Your assignment:
Your answer must be the full listing, reproduced exactly.

Exercise materials:
════════════════

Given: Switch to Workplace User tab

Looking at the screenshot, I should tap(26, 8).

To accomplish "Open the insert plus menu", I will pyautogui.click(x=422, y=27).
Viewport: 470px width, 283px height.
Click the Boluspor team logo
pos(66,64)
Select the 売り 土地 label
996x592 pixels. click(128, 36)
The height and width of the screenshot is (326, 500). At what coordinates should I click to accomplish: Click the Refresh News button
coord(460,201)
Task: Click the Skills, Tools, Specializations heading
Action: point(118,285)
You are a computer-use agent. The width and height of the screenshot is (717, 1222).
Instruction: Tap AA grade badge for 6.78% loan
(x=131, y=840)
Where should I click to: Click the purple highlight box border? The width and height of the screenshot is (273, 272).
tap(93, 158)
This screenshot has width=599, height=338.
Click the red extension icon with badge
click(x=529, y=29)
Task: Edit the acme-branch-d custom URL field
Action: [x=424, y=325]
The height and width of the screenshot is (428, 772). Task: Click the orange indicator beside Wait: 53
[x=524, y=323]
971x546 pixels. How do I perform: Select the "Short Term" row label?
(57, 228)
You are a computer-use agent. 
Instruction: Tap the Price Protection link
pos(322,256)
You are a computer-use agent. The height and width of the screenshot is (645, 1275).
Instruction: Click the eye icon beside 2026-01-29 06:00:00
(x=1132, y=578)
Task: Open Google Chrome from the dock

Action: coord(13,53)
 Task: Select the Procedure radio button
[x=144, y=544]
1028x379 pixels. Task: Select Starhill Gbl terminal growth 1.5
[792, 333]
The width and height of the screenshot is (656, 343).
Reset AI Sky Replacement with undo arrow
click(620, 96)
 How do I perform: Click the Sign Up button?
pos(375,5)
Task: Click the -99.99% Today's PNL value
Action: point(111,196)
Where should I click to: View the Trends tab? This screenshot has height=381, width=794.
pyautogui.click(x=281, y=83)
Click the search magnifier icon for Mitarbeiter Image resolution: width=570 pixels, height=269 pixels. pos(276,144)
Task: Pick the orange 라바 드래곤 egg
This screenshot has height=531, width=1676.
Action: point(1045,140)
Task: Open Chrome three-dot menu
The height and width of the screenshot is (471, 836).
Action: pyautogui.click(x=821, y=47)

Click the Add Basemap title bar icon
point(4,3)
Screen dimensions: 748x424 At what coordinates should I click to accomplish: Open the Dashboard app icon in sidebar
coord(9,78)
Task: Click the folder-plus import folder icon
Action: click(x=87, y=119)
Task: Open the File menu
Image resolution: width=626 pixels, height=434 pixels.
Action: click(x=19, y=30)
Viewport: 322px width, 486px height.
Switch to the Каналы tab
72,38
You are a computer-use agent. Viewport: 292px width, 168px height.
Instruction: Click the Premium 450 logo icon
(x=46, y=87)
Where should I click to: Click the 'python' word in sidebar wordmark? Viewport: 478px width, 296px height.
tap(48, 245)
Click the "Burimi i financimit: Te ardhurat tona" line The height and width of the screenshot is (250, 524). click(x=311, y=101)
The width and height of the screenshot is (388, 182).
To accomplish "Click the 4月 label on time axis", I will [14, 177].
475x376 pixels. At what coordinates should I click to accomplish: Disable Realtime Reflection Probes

════════════════

Result:
Given: Switch to Workplace User tab

Looking at the screenshot, I should tap(26, 8).

To accomplish "Open the insert plus menu", I will pyautogui.click(x=422, y=27).
Viewport: 470px width, 283px height.
Click the Boluspor team logo
pos(66,64)
Select the 売り 土地 label
996x592 pixels. click(128, 36)
The height and width of the screenshot is (326, 500). At what coordinates should I click to accomplish: Click the Refresh News button
coord(460,201)
Task: Click the Skills, Tools, Specializations heading
Action: point(118,285)
You are a computer-use agent. The width and height of the screenshot is (717, 1222).
Instruction: Tap AA grade badge for 6.78% loan
(x=131, y=840)
Where should I click to: Click the purple highlight box border? The width and height of the screenshot is (273, 272).
tap(93, 158)
This screenshot has width=599, height=338.
Click the red extension icon with badge
click(x=529, y=29)
Task: Edit the acme-branch-d custom URL field
Action: [x=424, y=325]
The height and width of the screenshot is (428, 772). Task: Click the orange indicator beside Wait: 53
[x=524, y=323]
971x546 pixels. How do I perform: Select the "Short Term" row label?
(57, 228)
You are a computer-use agent. 
Instruction: Tap the Price Protection link
pos(322,256)
You are a computer-use agent. The height and width of the screenshot is (645, 1275).
Instruction: Click the eye icon beside 2026-01-29 06:00:00
(x=1132, y=578)
Task: Open Google Chrome from the dock

Action: coord(13,53)
 Task: Select the Procedure radio button
[x=144, y=544]
1028x379 pixels. Task: Select Starhill Gbl terminal growth 1.5
[792, 333]
The width and height of the screenshot is (656, 343).
Reset AI Sky Replacement with undo arrow
click(620, 96)
 How do I perform: Click the Sign Up button?
pos(375,5)
Task: Click the -99.99% Today's PNL value
Action: point(111,196)
Where should I click to: View the Trends tab? This screenshot has height=381, width=794.
pyautogui.click(x=281, y=83)
Click the search magnifier icon for Mitarbeiter Image resolution: width=570 pixels, height=269 pixels. pos(276,144)
Task: Pick the orange 라바 드래곤 egg
This screenshot has height=531, width=1676.
Action: point(1045,140)
Task: Open Chrome three-dot menu
The height and width of the screenshot is (471, 836).
Action: pyautogui.click(x=821, y=47)

Click the Add Basemap title bar icon
point(4,3)
Screen dimensions: 748x424 At what coordinates should I click to accomplish: Open the Dashboard app icon in sidebar
coord(9,78)
Task: Click the folder-plus import folder icon
Action: click(x=87, y=119)
Task: Open the File menu
Image resolution: width=626 pixels, height=434 pixels.
Action: click(x=19, y=30)
Viewport: 322px width, 486px height.
Switch to the Каналы tab
72,38
You are a computer-use agent. Viewport: 292px width, 168px height.
Instruction: Click the Premium 450 logo icon
(x=46, y=87)
Where should I click to: Click the 'python' word in sidebar wordmark? Viewport: 478px width, 296px height.
tap(48, 245)
Click the "Burimi i financimit: Te ardhurat tona" line The height and width of the screenshot is (250, 524). click(x=311, y=101)
The width and height of the screenshot is (388, 182).
To accomplish "Click the 4月 label on time axis", I will [14, 177].
475x376 pixels. At what coordinates should I click to accomplish: Disable Realtime Reflection Probes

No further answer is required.